### [Page text]
Choose Inngest alone when your workflows have five or more discrete steps, when they wait for external events or human approvals, when they need to survive deploys and container restarts mid-execution, when they have compensating transactions or sagas, or when they involve expensive per-step work (multi-dollar LLM calls, large data transforms) where re-running an entire function on a late failure is unaffordable.
When to use both
Use both when you're receiving webhooks from third-party providers and your downstream processing is a real workflow. The gateway pays for itself at the ingress edge (signature verification, dedup, replay, observability of what the provider actually sent); the runtime pays for itself at the execution layer (durable state, step retries, waitpoints).
The combination is also a low-risk starting point. Putting Hookdeck Event Gateway in front of a conventional handler is cheap. The day a workflow actually emerges (a multi-day onboarding flow, a human-approval step, etc. you put Inngest behind the gateway and migrate the affected handlers. The webhook producers don't notice; the ingress URLs don't change; the signature verification, dedup, and observability stay where they are.
Conclusion
Hookdeck Event Gateway and Inngest sit on either side of the line between receiving an event and processing an event. The gateway is purpose-built for the ingress layer: 120+ pre-configured providers, durable queueing with backpressure, filtering and transformations at the edge, full-text searchable observability, and replay over webhooks. Inngest is purpose-built for the execution layer: durable step state, per-step retries, waitpoints, scheduling, and replay over function runs.
For teams that receive third-party webhooks and run conventional handlers, Hookdeck Event Gateway alone covers the failure modes that matter. For teams whose workflows are genuinely long-running and multi-step, Inngest covers durable execution. For teams that have both (webhooks from outside, real workflows inside) Hookdeck and Inngest are complementary rather than competing, and putting one in front of the other gets each tool doing the part it's best at.
FAQs
When should I use Hookdeck Event Gateway instead of Inngest?
Use Hookdeck when your primary problem is receiving webhooks reliably from external providers — especially when you need per-provider signature verification, durable queueing, edge filtering, and observability over the raw webhook traffic. If your processing is short-lived HTTP handlers, the gateway alone is enough; you don't need durable step state for code that has no steps.
When should I use Inngest instead of Hookdeck Event Gateway?
Use Inngest when your events come from your own code (not third-party webhooks) and your processing is a real workflow — multi-step, long-running, or involving waitpoints. Durable step state, per-step retries, and scheduling are Inngest's category, not a gateway's.
Can I use Hookdeck Event Gateway and Inngest together?

### [Source data]

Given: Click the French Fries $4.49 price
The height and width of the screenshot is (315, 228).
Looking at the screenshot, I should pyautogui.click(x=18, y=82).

### [Exercise instructions]
1. Do these statements agree with the Hookdeck and Inngest comparison? Answer yes or no for each, and quote the deciding words of the comparison exactly.
(a) Hookdeck Event Gateway comes with more than 120 pre-configured providers.
(b) Putting Inngest behind the gateway means the ingress URLs have to change.
(c) Inngest is recommended for events that come from third-party webhooks rather than your own code.
2. Copy the Hookdeck and Inngest comparison word for word, from "Use Hookdeck when" through "not a gateway's.".
The lines have nothing to do with the Hookdeck and Inngest comparison.

### [Answers given]
1.
(a) Yes: "120+ pre-configured providers"
(b) No: "the ingress URLs don't change"
(c) No: "Use Inngest when your events come from your own code (not third-party webhooks)"

2.
Use Hookdeck when your primary problem is receiving webhooks reliably from external providers — especially when you need per-provider signature verification, durable queueing, edge filtering, and observability over the raw webhook traffic. If your processing is short-lived HTTP handlers, the gateway alone is enough; you don't need durable step state for code that has no steps.
When should I use Inngest instead of Hookdeck Event Gateway?
Use Inngest when your events come from your own code (not third-party webhooks) and your processing is a real workflow — multi-step, long-running, or involving waitpoints. Durable step state, per-step retries, and scheduling are Inngest's category, not a gateway's.